▸ **Dataset entries**:
^^^^^^^^

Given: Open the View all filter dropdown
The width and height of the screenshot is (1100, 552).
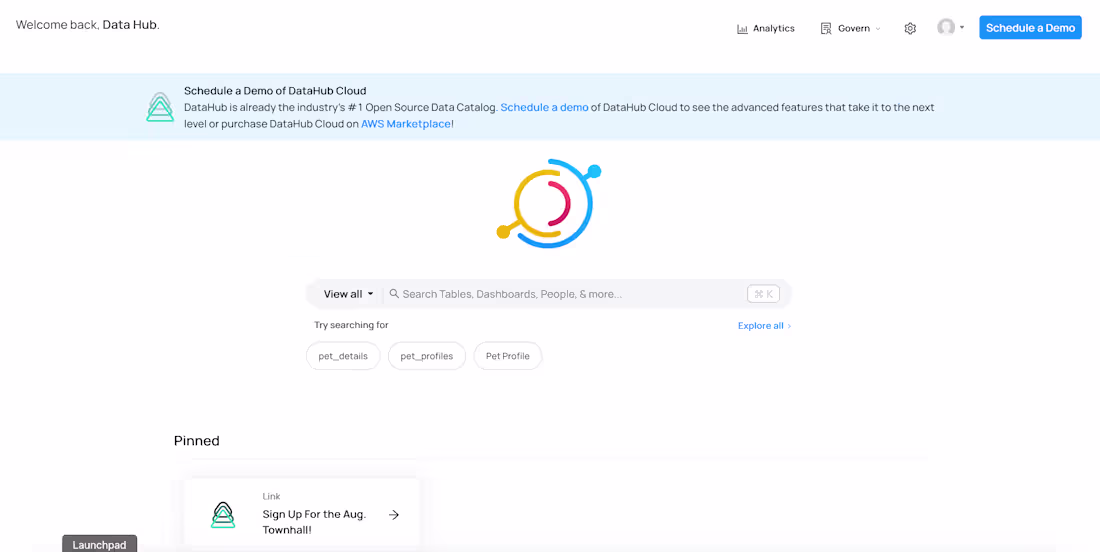Looking at the screenshot, I should point(348,294).
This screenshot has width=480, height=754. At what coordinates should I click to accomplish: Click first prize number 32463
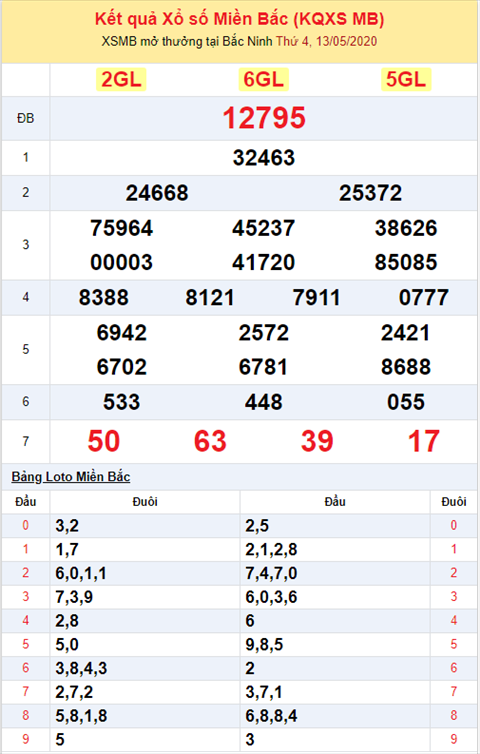[264, 158]
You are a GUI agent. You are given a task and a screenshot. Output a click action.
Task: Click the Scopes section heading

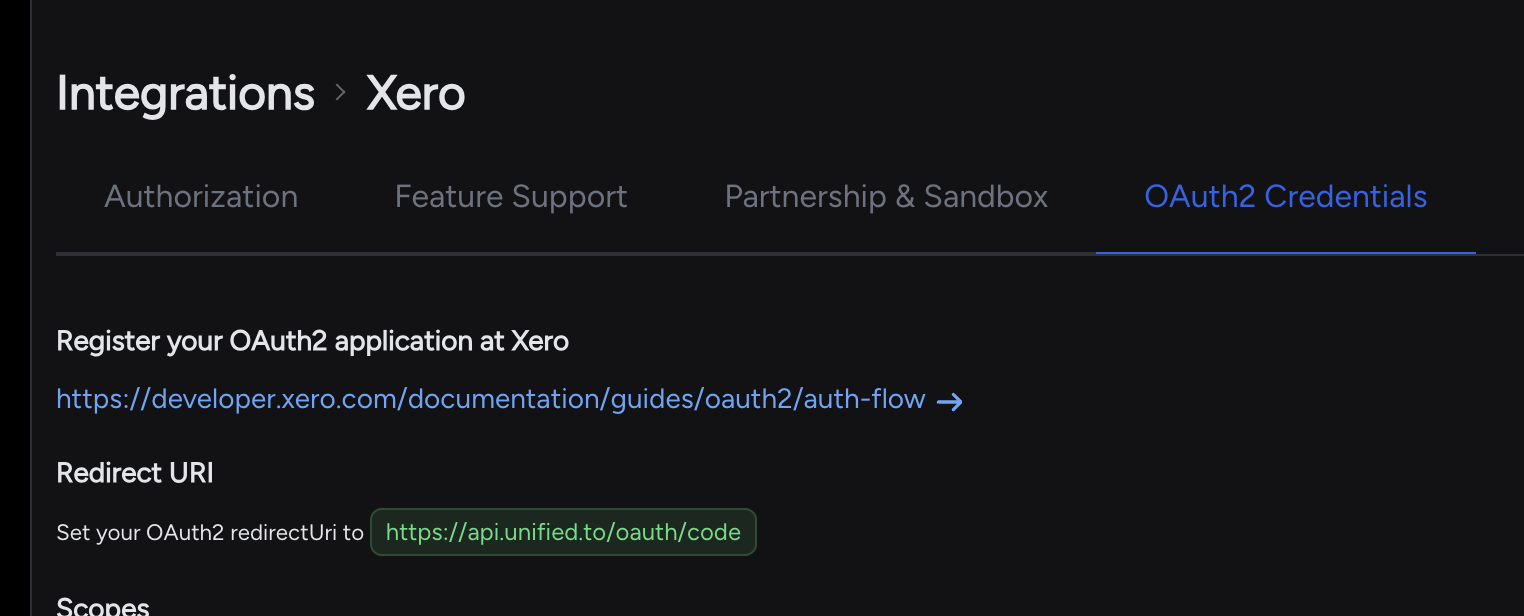tap(103, 606)
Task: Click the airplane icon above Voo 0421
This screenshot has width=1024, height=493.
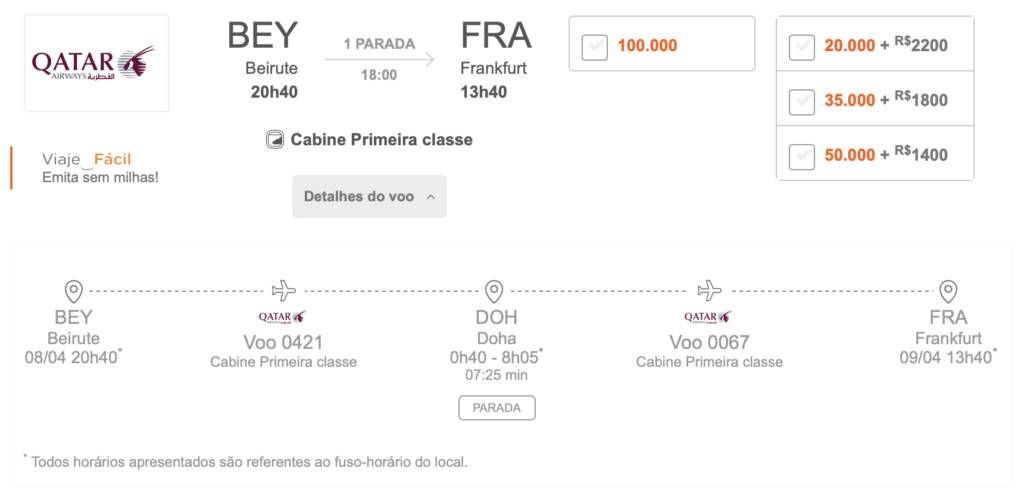Action: [283, 291]
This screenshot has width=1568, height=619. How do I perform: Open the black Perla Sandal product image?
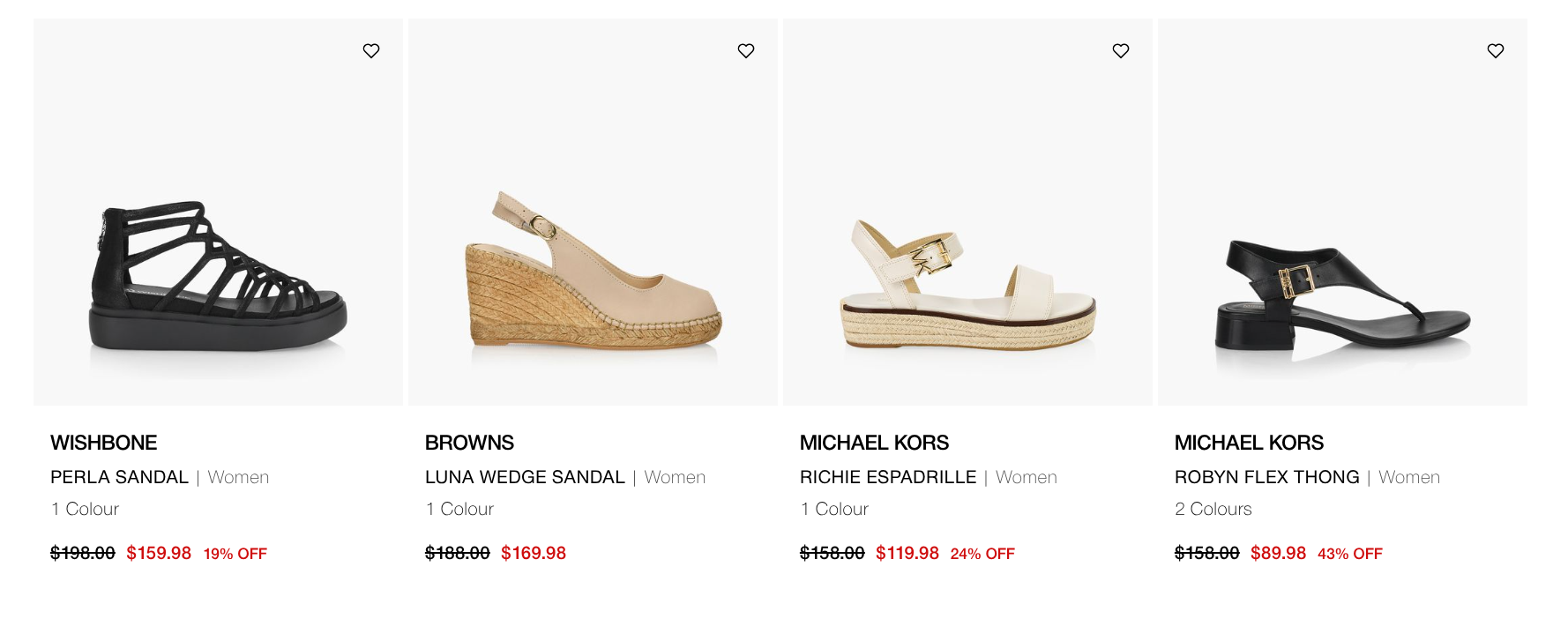point(218,278)
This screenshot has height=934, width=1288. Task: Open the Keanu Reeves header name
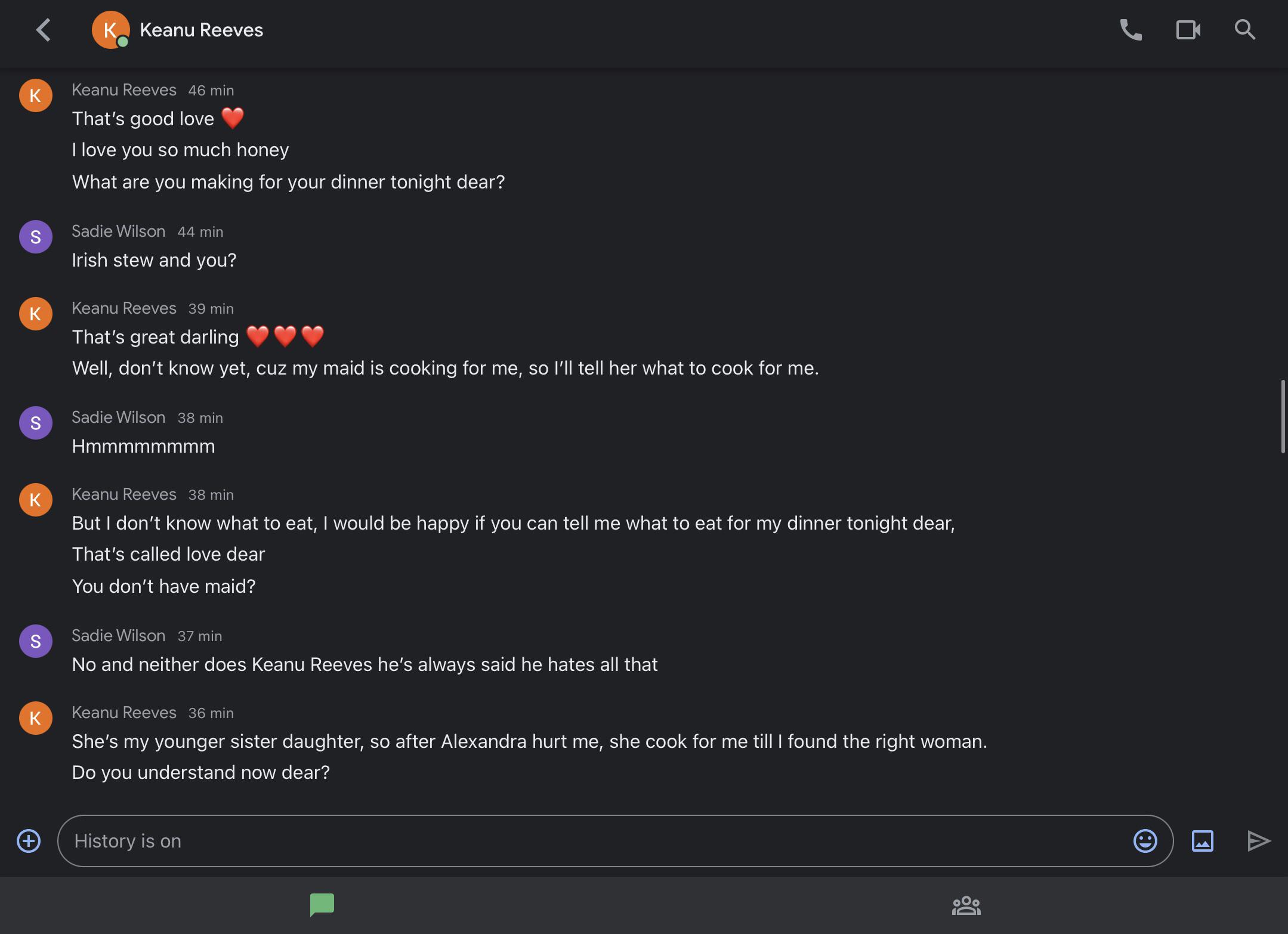point(201,30)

^^^^^^^^

▸ **WHAT IS NEEDED**: Lines from the one with "This screenshot has width=1024, height=493." through the final line of the records are the whole answer; print them exactly, minus any pictures.

▸ **WORKED SOLUTION**:
This screenshot has width=1024, height=493.
Action: [283, 291]
This screenshot has width=1568, height=619. How do I perform: Open the black Perla Sandal product image?
point(218,278)
This screenshot has height=934, width=1288. Task: Open the Keanu Reeves header name
point(201,30)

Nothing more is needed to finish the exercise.